=== Extract to read ===
Who’s Your Miss Nelson?

I looked into her harsh eyes hardly believing a grown-up could be so mean.  She towered over me like a formidable giant.  Her bony hand pushed against my shoulder in disgust.  I had done the unthinkable.  I was rug-less. It was my first day of kindergarten and the teacher was already unhappy with me.  My parents apparently didn’t get the message.  Provide a little rug to define the place where all good five-year olds should plant themselves.  Who knew?

How could my loving parents have left me here…with her…without a rug?  I was crushed. It’s a moment in time that still haunts me.  Brings back those feelings of vulnerability.  Fear and intimidation.

Her witchy voice commanded me to find someone to share. Without offering any help, she made me fend for myself. Overcome my timidity.  Push out of my comfort zone. I wanted Mommy and Daddy to take care of me the way they always did.

On the verge of tears, I remember looking around.  Nobody wanted to make eye contact with the bad little girl who made their teacher mad.  Who would want to be my friend?  But a little blonde girl with glasses was willing to risk it all. Her name was Elaine.  She looked up from her beautifully colored carpet square (that her parents had provided) and moved over to make room for me. My rescuer had come. We both fit on the rug.  She and I together. She took my hand and smiled.  I would never forget her gesture of love. What I didn’t realize then was that Elaine and I would go all the way through high school graduation together.

I don’t remember much else about kindergarten, except the warm, on-the-verge-of-souring, white milk that was passed out for mid-morning snack.  I know those little cartons are the reason white milk still gags me to this day.

While I’m sure there were some good times in that foreboding room, the fact remains that this hard-hearted woman ruled over my life away from home.  She brought out fears in me I never experienced before. She reminds me of the character in one of my son’s favorite books when he was little.  Miss Nelson was a teacher who dressed up like a witch to scare her students into compliance.  I’m sure my kindergarten teacher  was the character study for the Miss Nelson series.

=== Extracted records ===
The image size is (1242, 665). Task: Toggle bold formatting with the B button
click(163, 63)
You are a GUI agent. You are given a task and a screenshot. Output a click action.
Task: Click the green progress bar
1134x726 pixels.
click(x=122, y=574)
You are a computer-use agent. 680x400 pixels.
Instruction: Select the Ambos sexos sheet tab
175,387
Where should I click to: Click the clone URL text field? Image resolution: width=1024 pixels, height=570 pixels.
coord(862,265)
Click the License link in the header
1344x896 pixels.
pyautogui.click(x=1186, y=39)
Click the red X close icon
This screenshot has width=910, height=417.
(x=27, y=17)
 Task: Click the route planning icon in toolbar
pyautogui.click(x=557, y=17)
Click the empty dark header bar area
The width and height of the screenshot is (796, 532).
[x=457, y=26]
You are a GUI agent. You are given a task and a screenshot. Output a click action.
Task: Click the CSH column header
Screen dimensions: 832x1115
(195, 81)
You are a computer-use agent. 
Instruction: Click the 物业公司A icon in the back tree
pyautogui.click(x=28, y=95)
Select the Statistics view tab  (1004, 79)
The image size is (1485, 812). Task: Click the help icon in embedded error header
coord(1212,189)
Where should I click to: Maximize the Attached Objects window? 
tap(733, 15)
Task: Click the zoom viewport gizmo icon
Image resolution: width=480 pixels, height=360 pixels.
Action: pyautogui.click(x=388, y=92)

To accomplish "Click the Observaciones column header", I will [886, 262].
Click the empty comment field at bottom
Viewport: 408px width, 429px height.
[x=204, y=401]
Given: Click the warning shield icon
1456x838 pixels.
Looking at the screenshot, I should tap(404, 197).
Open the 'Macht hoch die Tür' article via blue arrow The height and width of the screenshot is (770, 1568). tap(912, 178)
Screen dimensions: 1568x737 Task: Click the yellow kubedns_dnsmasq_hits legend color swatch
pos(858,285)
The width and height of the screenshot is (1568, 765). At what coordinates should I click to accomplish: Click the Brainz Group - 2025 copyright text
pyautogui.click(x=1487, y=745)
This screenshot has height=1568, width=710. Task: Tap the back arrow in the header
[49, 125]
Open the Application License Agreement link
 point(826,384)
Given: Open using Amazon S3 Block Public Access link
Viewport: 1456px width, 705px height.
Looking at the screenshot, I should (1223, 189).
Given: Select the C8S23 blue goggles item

=== What is being asked ===
Write out the entire essay about the rug-less first day of kindergarten again, word for word.

=== Solution for this problem ===
Who’s Your Miss Nelson?

I looked into her harsh eyes hardly believing a grown-up could be so mean.  She towered over me like a formidable giant.  Her bony hand pushed against my shoulder in disgust.  I had done the unthinkable.  I was rug-less. It was my first day of kindergarten and the teacher was already unhappy with me.  My parents apparently didn’t get the message.  Provide a little rug to define the place where all good five-year olds should plant themselves.  Who knew?

How could my loving parents have left me here…with her…without a rug?  I was crushed. It’s a moment in time that still haunts me.  Brings back those feelings of vulnerability.  Fear and intimidation.

Her witchy voice commanded me to find someone to share. Without offering any help, she made me fend for myself. Overcome my timidity.  Push out of my comfort zone. I wanted Mommy and Daddy to take care of me the way they always did.

On the verge of tears, I remember looking around.  Nobody wanted to make eye contact with the bad little girl who made their teacher mad.  Who would want to be my friend?  But a little blonde girl with glasses was willing to risk it all. Her name was Elaine.  She looked up from her beautifully colored carpet square (that her parents had provided) and moved over to make room for me. My rescuer had come. We both fit on the rug.  She and I together. She took my hand and smiled.  I would never forget her gesture of love. What I didn’t realize then was that Elaine and I would go all the way through high school graduation together.

I don’t remember much else about kindergarten, except the warm, on-the-verge-of-souring, white milk that was passed out for mid-morning snack.  I know those little cartons are the reason white milk still gags me to this day.

While I’m sure there were some good times in that foreboding room, the fact remains that this hard-hearted woman ruled over my life away from home.  She brought out fears in me I never experienced before. She reminds me of the character in one of my son’s favorite books when he was little.  Miss Nelson was a teacher who dressed up like a witch to scare her students into compliance.  I’m sure my kindergarten teacher  was the character study for the Miss Nelson series.